Since the year 2000, we haven’t had a name for our decades. Were they the “Naughts”? No one ever really used that. Are we in the “Teens”? No one really says that. This lack of names is the first problem. It’s superficial, but it’s pretty big too. If people have a hard time simply identifying a decade in the future, it makes it rather hard to characterize it.
The time period 1900-1919 had the same issue, and is it coincidence that the only thing much identifiable from this period is WWI? We go from the “Gay '90s” to the “Roaring '20s” with little imagery from in between. It’s certainly also the case that there was not much yet in the way of recorded music or movies from this time period that seems modern enough for most people to get into. But the L. Frank Baum books like The Wizard of Oz begin in this period and are still popular, but I think most people would be hard-pressed to associate them with the correct decade.
Anyhow, the problems with style and pop culture since 9/11 run deeper than the naming issue. First of all, we have the whole style hasn’t changed since 1992 issue that has been dealt with on this board before. I just got back from Buenos Aires, Argentina, yesterday. How do people dress there? Just as they do in the US. Or anywhere. If I had to cite a few difference, women seemed to wear dresses a bit more and wear their hair longer in a simple style a bit more. Certain men’s hairstyles seem a bit different. But these are matters of averages and proportions. We have settled into a global style that also extends through time. We’ve found a comfort zone and are sticking with it.
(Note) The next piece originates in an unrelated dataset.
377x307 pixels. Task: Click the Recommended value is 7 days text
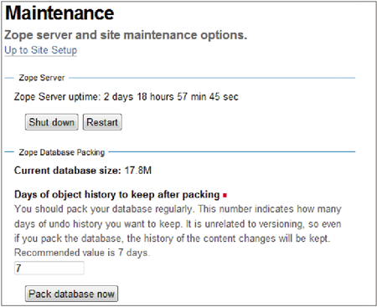click(x=82, y=253)
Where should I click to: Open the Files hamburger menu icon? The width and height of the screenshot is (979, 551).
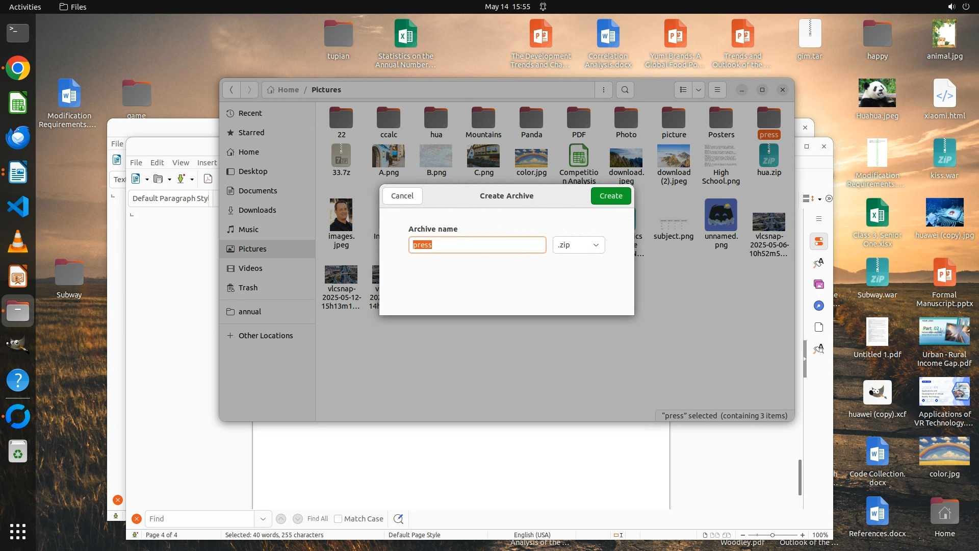pos(717,90)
I watch movies from 10 years ago, and I can’t tell what decade it is until there is some glaring “tell,” such as the type of cell phone people are using. As I’m watching Horrible Bosses (shit movie), I’m thinking, “Surely this came out in, like, 2006, maybe, because people are using non-smartphones, but, no, it has to be more recent.” Yeah, it’s from 2011. A year that I guess is now 7 years ago but seems nowhere particular in time. And there are certain style thingies that pop up and disappear. Example: Whale tail jokes in John Tucker Must Die (2006). It’s really weird to watch Gilmore Girls, since it’s from 2000-2007: our world, with the Internet and cell phones and everything, though before the Great Recession and Trump completed the transformation that 9/11 began and turned everything to shit.
So much for style. Any disagreement there? Yeah yeah, you can cite some changes, I’m sure, but the point is this: is anyone going to remember style from 2001-2020 in any distinctive way? Will they be able to distinguish 2000s style from 2010s style? I don’t think so.
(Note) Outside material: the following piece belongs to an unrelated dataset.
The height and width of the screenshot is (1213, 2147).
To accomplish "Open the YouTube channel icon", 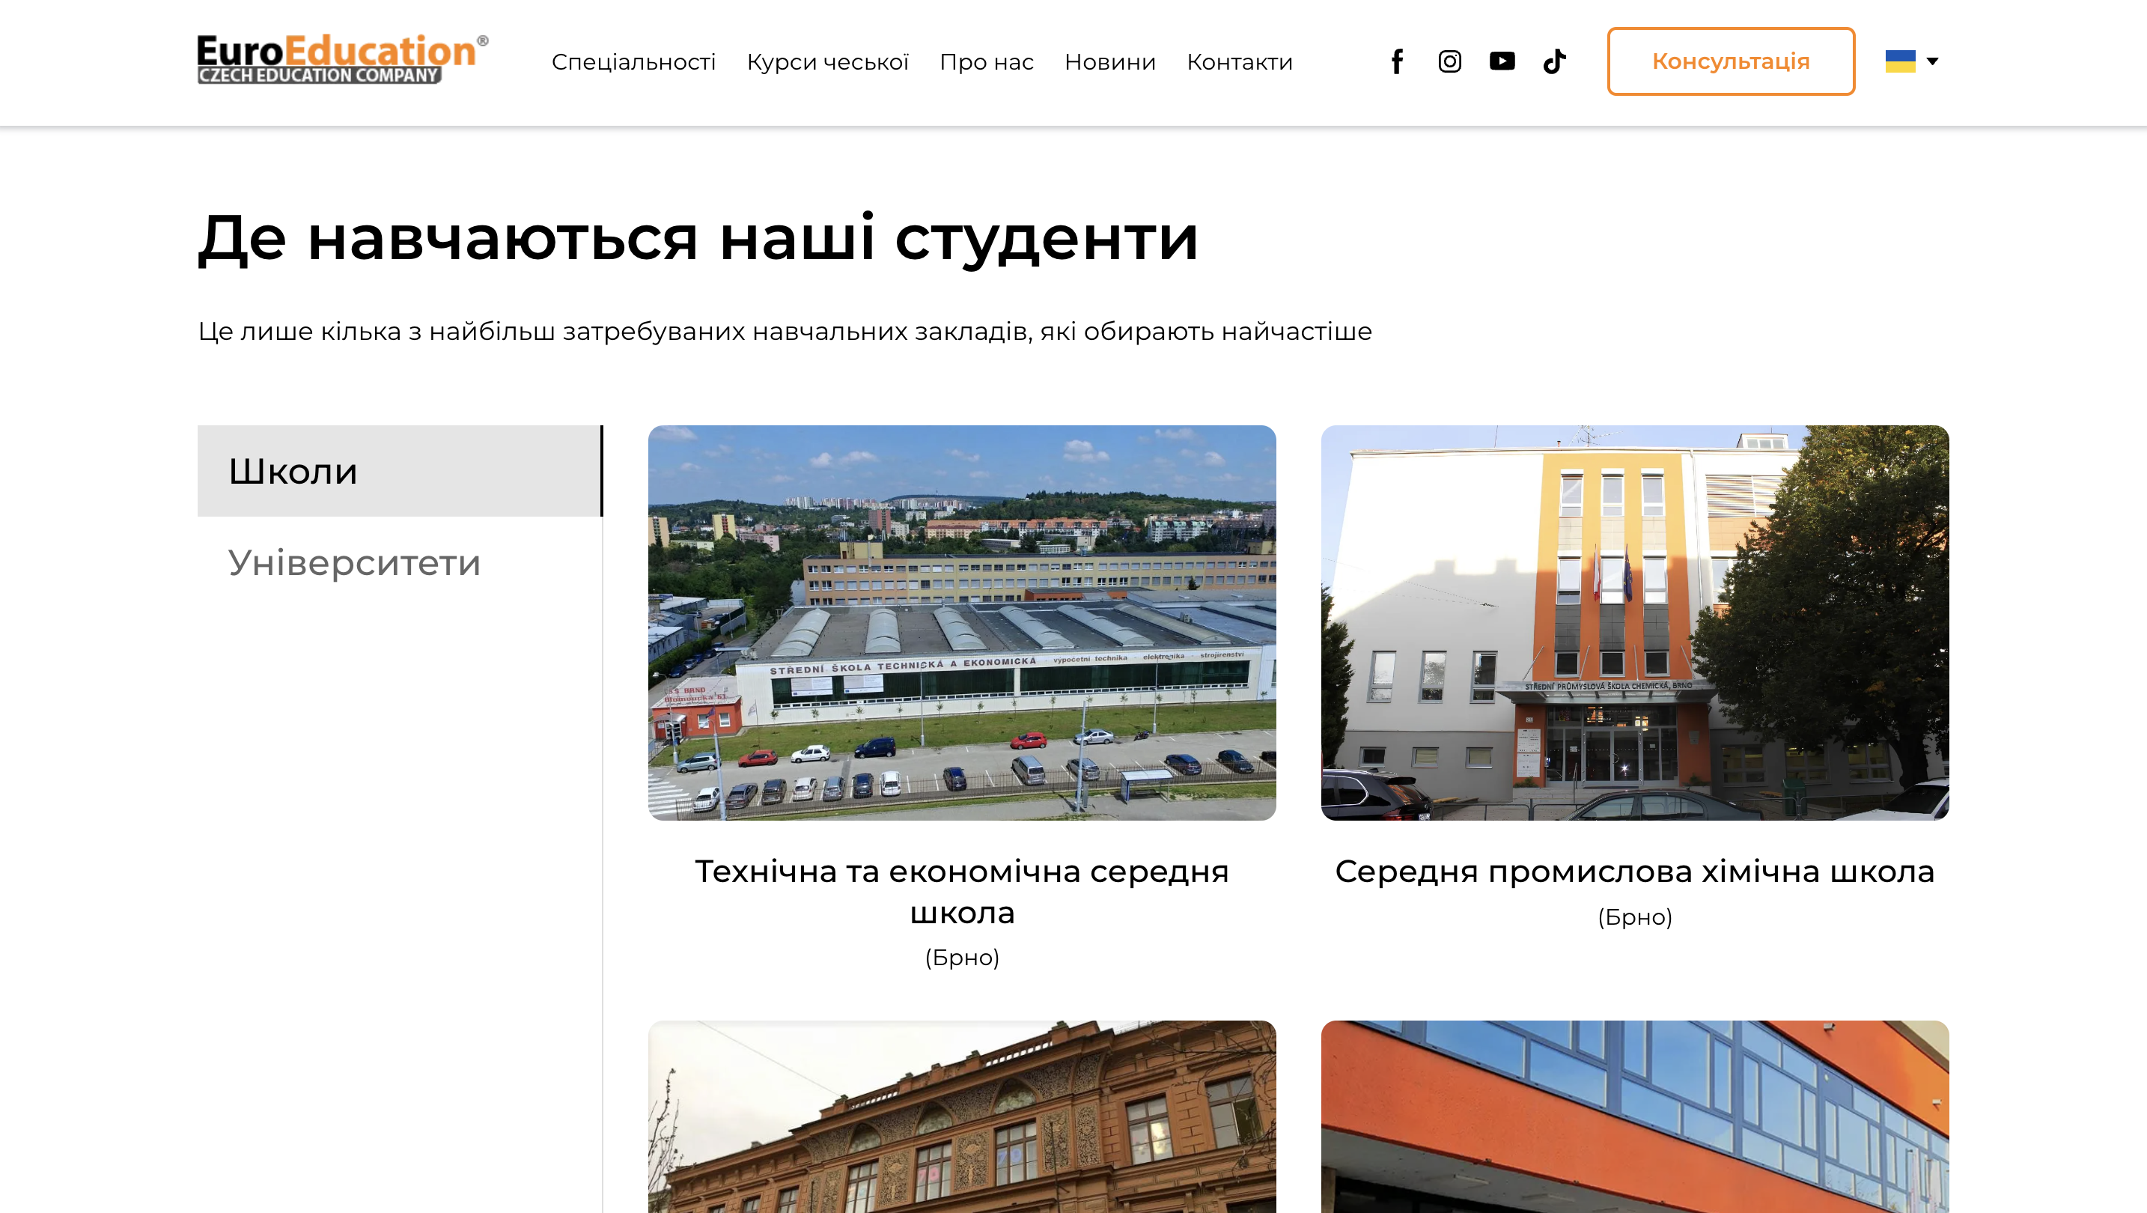I will (x=1502, y=61).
Music. It’s not that there are no good songs. There are just no trends. The long tail has splintered tastes into a thousand shards. Again I ask: 2000s music was X, but 2010s music is Y? No.
And I know that decades are a false division, but branding.
Movies. It’s a big mush. I was watching the video for Linkin Park’s “New Divide” (RIP Chester), and it was in the 2nd Transformers movie in 2009. I would not have been able to tell you when that song or that movie came out. 2009 seems like a zillion years ago, but at the same time Bay is still shitting out Transformer movies, and they all seem the same, so nothing has changed.
TV. Yeah, it’s the “Golden Age of TV” or whatever, Game of Thrones, etc. People might end up having a vague impression of when that began, but I think it’s a trend that’s going to continue (miniseries on cable being the thing to watch), so I’m not sure the current time period will be all that distinct for that reason (i.e., it will be mushed into the 2020s). Still, here I am willing to grant that the rise of such shows is a distinctive milestone for the 2010s for those who care, just as the introduction of the iPhone in 2007 was an important dividing point.
For those who aren’t sold on my thesis yet, think of it this way. The year is 2060. People are looking back on our time. Do you really think there will be an image of the 2000s and 2010s that is really distinct from the 1990s? I doubt it. People will remember the election of Obama and Trump, sure, but think of the 1970s and 1980s (hell any decade from the 1920s onward), and political images are joined with a flood of distinctive style and pop culture images.
That’s what I got. Tell me what you think!